Hello when i use fastq spliter to separate the forward and reverse strand no error but the final result contain no sequence shows 0 byte result
Hi - A bit more information will help to troubleshoot:
1 - What version of the tool are you using? Click on the rerun button and copy the name/version of the tool back in the reply.
2 - Where are you running the tool? If a public server, capture the base URL. If your own Galaxy, what version was installed?
3 - What do the sequences look like? Please copy/paste back in a few complete fastq records (all four lines).
Update: I was able to find your account at the Galaxy Main https://usegalaxy.org public server. No more information is needed.
What to do:
The data is an interleaved/interlaced fastq dataset from NBCI. The tool you want to use instead is the
Fastq De-interlacer – this will output two datasets, one representing the forward reads and one representing the reverse reads.

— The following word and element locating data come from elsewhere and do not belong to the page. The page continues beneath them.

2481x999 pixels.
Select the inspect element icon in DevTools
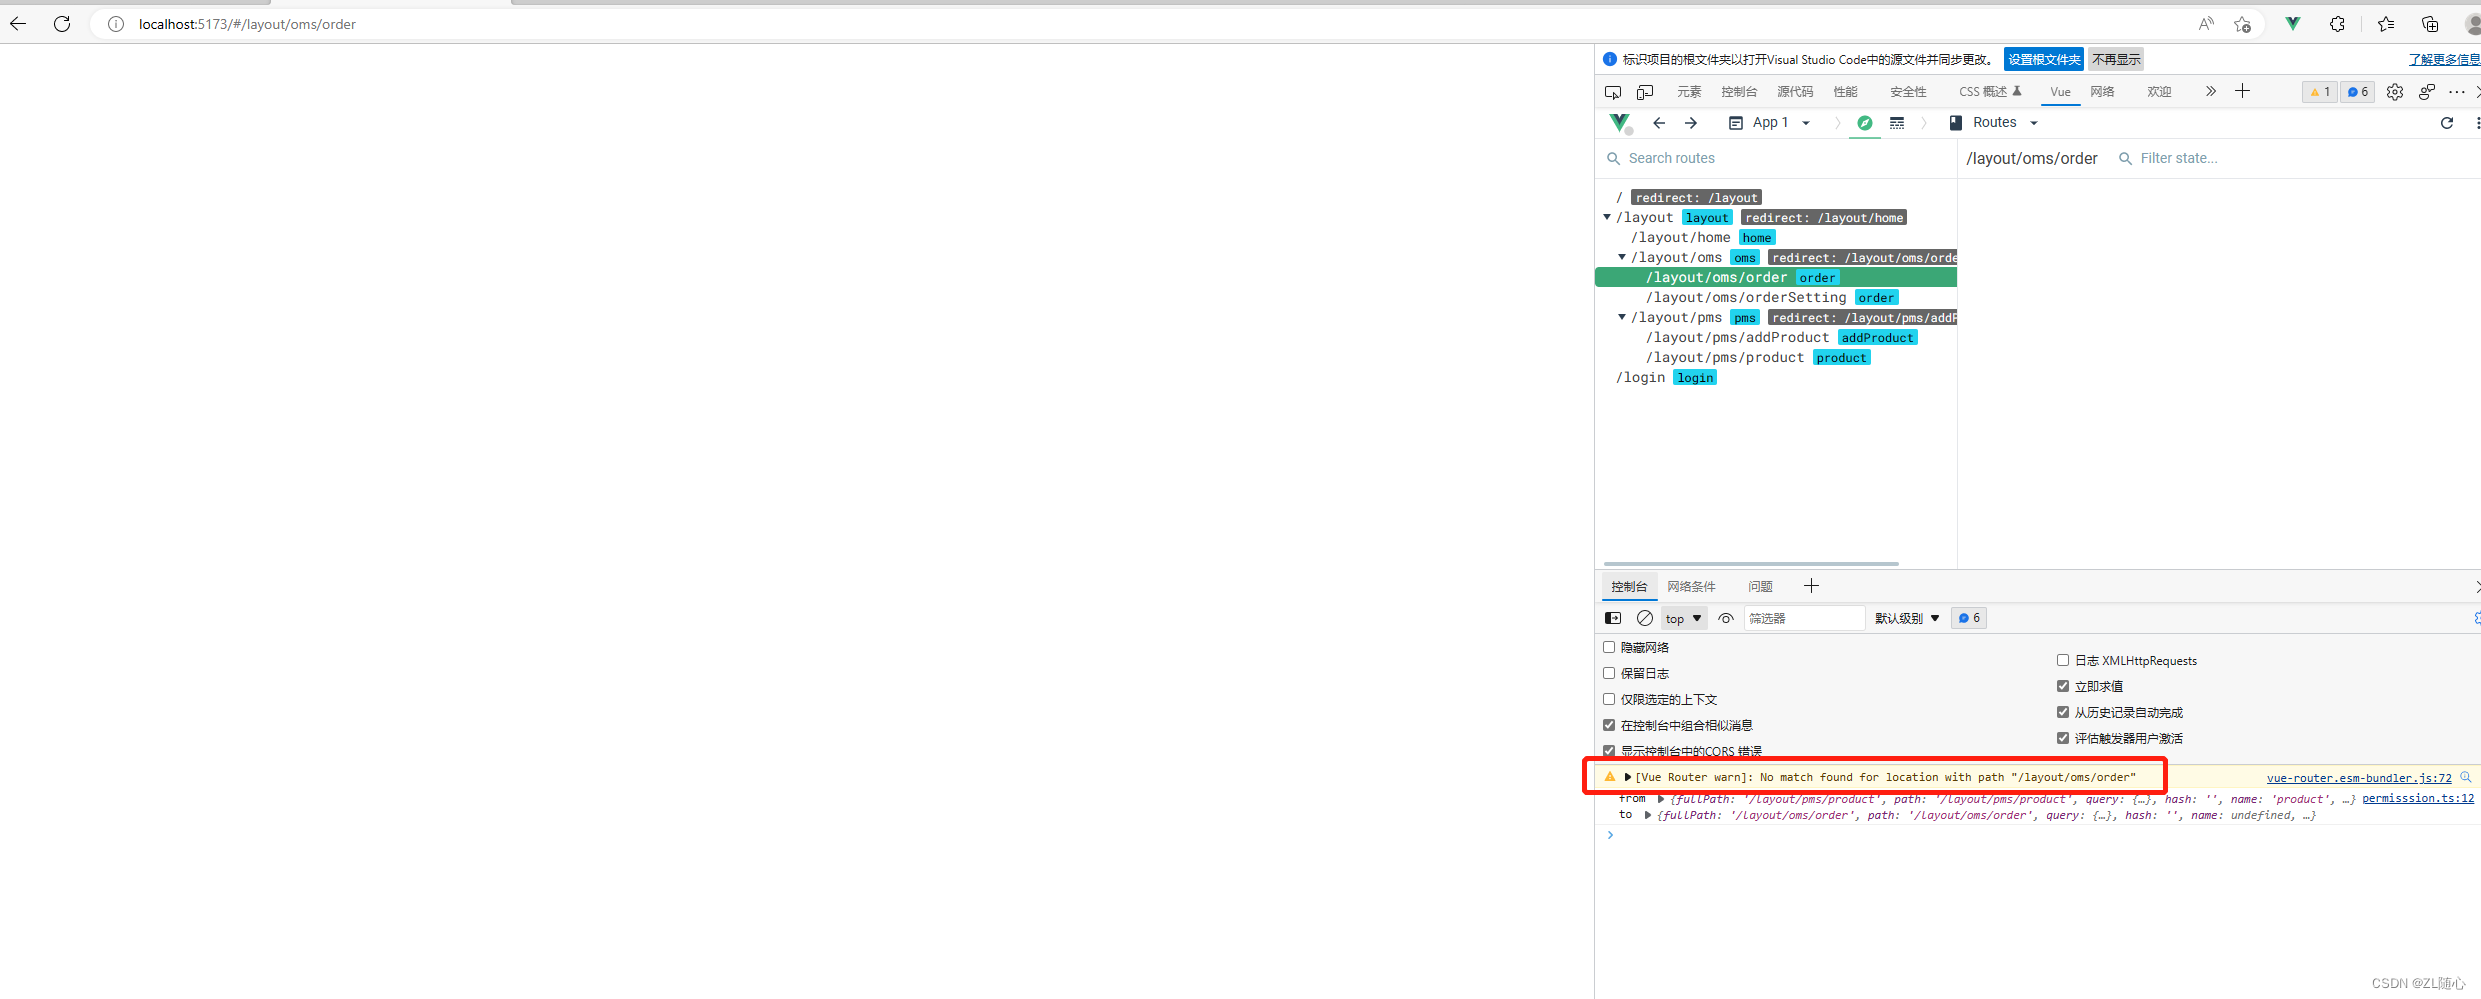point(1613,91)
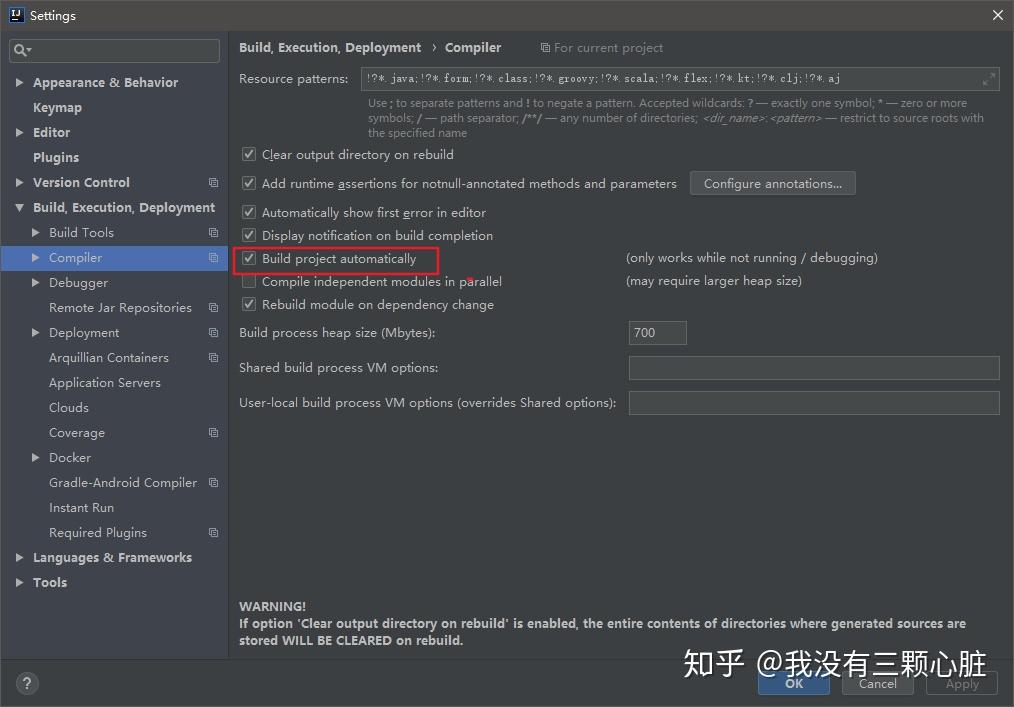The image size is (1014, 707).
Task: Toggle Build project automatically checkbox
Action: [249, 259]
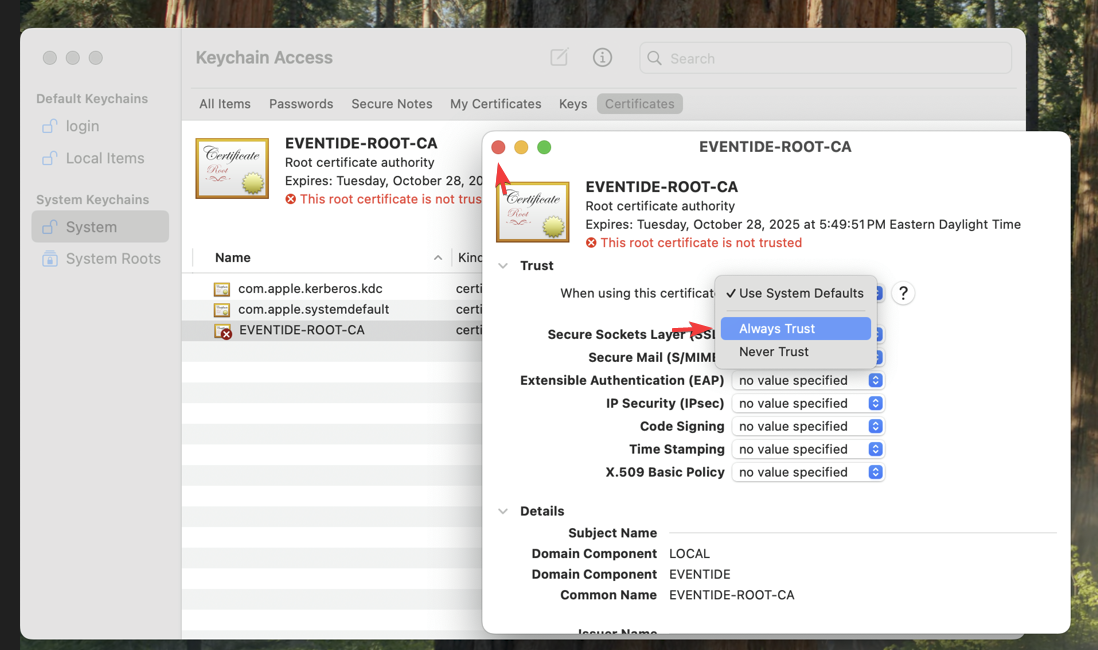Image resolution: width=1098 pixels, height=650 pixels.
Task: Click the help question mark button
Action: click(x=902, y=293)
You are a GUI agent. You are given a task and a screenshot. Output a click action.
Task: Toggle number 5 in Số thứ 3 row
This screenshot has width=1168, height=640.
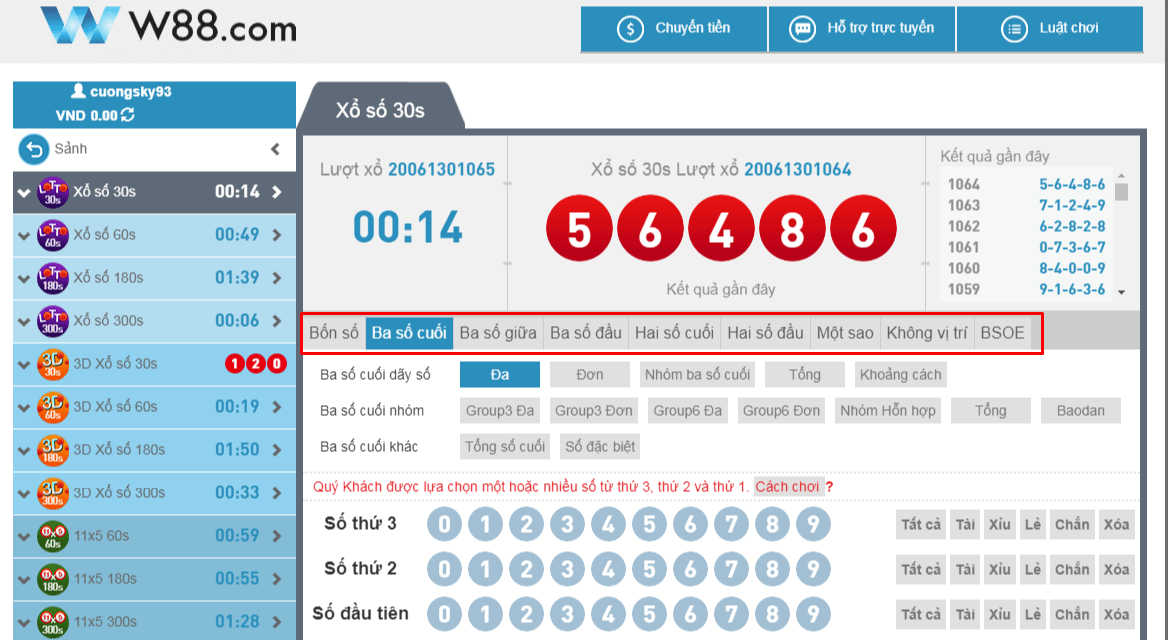(649, 524)
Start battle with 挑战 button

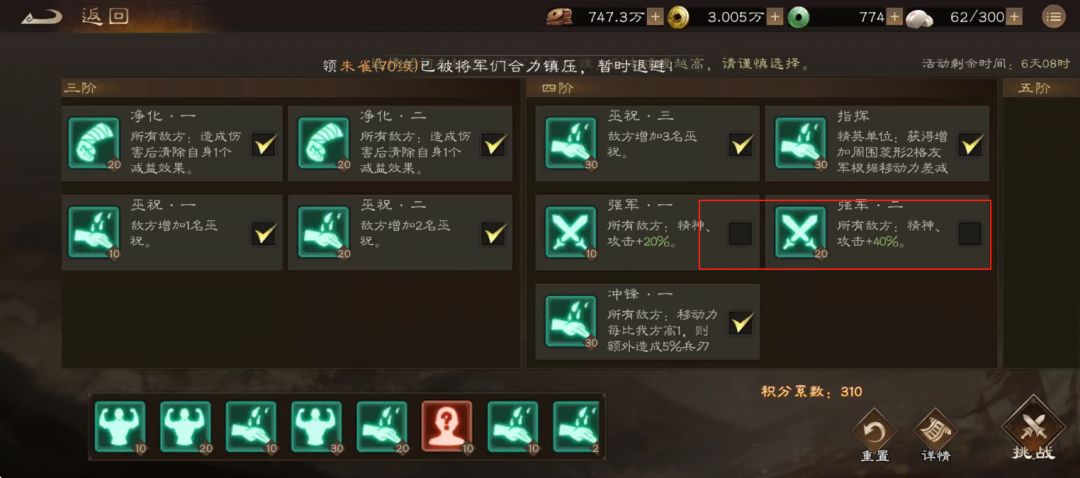(x=1033, y=430)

Full details are in the Galaxy support FAQs: https://galaxyproject.org/support/#getting-inputs-right
- Please see: Reformatting fastq data loaded with NCBI SRA. Specifically, here: https://galaxyproject.org/support/ncbi-sra-fastq/#interlaced-forward-and-reverse-reads
hello sir paired-end
of my SRA raw data are different in lenght so the fastq splitter and Fastq De-interlacer cannot split it kindly suggest me any tool or any script so that i split my raw sequence and assemble it
FASTQ de-interlacer** on
paired end reads (Galaxy Version 1.1.2)
joined paired end reads (Galaxy Version 1.1.1)
SRA raw data
i am running on galaxy server in Pakistan
my sequence is in raw for i want to split the paired-ends
suggest me the tool or any script for this.
Are the complete reads for both ends in the same file again? I cannot tell from your posted example. If so, then the
Deinterlacer tool is what you need to use, even if the forward and reverse reads are of different lengths.
Example interlaced fastq dataset that the deinterlacer tool will work on:
@1/1 ATCG + !!!! @1/2 ATCGATCG + !!!!!!!!
I am not familiar with any fastq data that comes from SRA where joined (not interlaced) fastq reads would be of different lengths.
What accession is your new data from?